Unfortunately the contract took the turn that some contracts just do. The consulting company was bought out by a larger company. The contract’s future was put into doubt. If she remained she might be looking at having to consult on site somewhere very far away. Just to give an idea of where she might wind up, the other coach she worked with was sent to Minnesota. After some clever accounting (more on that one day) we made it so that she could simply take the summer off to rebalance and figure out what she wanted to do next. Before we did this though she did take an interview at another company. As she walked out to her car the recruiter called and told her that they were very impressed. The client would love to build a team around her. When could she start? We discussed it at length and in the end she decided it’d be best to take the summer off so she could refocus. A small sabbatical of sorts.

Summer Revelations

That summer Than found out an interesting revelation that really wasn’t quite a revelation given her entire life to this point. She was just way too ambitious to be a stay at home mom. Now this isn’t meant in any shape to be an attack on those who do chose to stay at home. But she just couldn’t tolerate not bringing income into the household. I kept trying to convince her to perhaps work on a startup idea or something but she just couldn’t focus being in a completely work free situation for the first time in her life. Her parents were too elderly to work and when she turned 18 she was the sole provider of her household. She moved them out of Section Eight housing and into a trailer working at Target while attending college. And after she landed her first job out of college she moved them into their first new construction home at the age of 23. Being without a job and not being the breadwinner of the family was a completely alien experience for her.

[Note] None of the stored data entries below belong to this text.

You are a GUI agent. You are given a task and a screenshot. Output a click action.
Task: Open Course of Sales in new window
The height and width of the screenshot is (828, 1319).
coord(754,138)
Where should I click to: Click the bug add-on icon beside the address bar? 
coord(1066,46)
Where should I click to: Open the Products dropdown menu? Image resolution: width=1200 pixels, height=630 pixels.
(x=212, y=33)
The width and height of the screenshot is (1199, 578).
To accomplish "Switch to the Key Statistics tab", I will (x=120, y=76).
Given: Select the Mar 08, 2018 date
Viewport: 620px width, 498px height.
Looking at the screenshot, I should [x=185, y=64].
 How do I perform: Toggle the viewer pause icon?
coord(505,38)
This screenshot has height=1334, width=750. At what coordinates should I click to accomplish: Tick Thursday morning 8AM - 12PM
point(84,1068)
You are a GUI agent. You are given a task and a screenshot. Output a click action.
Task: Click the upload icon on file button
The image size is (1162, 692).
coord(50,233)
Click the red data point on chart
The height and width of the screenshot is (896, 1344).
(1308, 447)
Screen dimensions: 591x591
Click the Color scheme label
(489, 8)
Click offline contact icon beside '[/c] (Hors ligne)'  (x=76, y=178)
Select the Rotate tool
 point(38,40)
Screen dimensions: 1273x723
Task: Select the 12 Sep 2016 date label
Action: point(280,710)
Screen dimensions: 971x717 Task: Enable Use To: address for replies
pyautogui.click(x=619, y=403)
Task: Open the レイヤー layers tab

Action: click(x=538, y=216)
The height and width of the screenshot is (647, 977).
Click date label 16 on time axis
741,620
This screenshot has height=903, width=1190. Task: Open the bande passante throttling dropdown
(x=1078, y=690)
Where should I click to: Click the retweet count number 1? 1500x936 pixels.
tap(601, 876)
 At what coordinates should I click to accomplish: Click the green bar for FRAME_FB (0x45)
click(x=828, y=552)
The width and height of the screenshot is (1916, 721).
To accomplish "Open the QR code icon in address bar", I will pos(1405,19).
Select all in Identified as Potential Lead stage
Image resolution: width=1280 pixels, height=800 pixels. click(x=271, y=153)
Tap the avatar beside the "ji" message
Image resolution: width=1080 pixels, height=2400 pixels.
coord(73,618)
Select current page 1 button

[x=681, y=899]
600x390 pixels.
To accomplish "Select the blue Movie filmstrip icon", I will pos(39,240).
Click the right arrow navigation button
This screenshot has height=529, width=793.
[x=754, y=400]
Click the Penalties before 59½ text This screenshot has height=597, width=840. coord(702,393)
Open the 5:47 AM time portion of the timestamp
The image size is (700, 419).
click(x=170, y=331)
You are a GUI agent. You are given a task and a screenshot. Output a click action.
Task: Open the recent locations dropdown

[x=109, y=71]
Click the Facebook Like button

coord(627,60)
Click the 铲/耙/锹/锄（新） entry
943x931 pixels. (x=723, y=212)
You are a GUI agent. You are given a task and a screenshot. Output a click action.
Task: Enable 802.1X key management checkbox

At the end of the summer she decided to re-enter the field. As luck would have it, around this time the same recruiter who had tried to hire her before the summer started reached out. “Are you still available?” They still hadn’t filled that position and still felt that Than was the perfect fit. I drove down to St. Louis with her and worked on my laptop in a Starbucks while she met with the recruiter and Director of Engineering. They spoke for about an hour and were all smiles and excitement. As we left Than offered to buy me a nice bottle of scotch to celebrate, she had accepted their offer and was going to head up a Quality Engineering team at this new client. They’d build a team around her and after a trial period convert her to a full time manager.

Life Goes On

The remainder of the year was somewhat uneventful. She loved her new job and her new co-workers. With the salary she was now commanding she decided to simply drive back and forth (a total commute of four hours) every day because moving her career forward was worth it. We did look at houses in St. Louis but in the end just really loved our home and our daughter loved her school and friends. So we stayed put and she continued commuting. The engineering team had some growing pains here and there but they worked though them. Her director became VP of engineering. We attended dinners and bourbon tastings with the product owners she worked with. Life was good.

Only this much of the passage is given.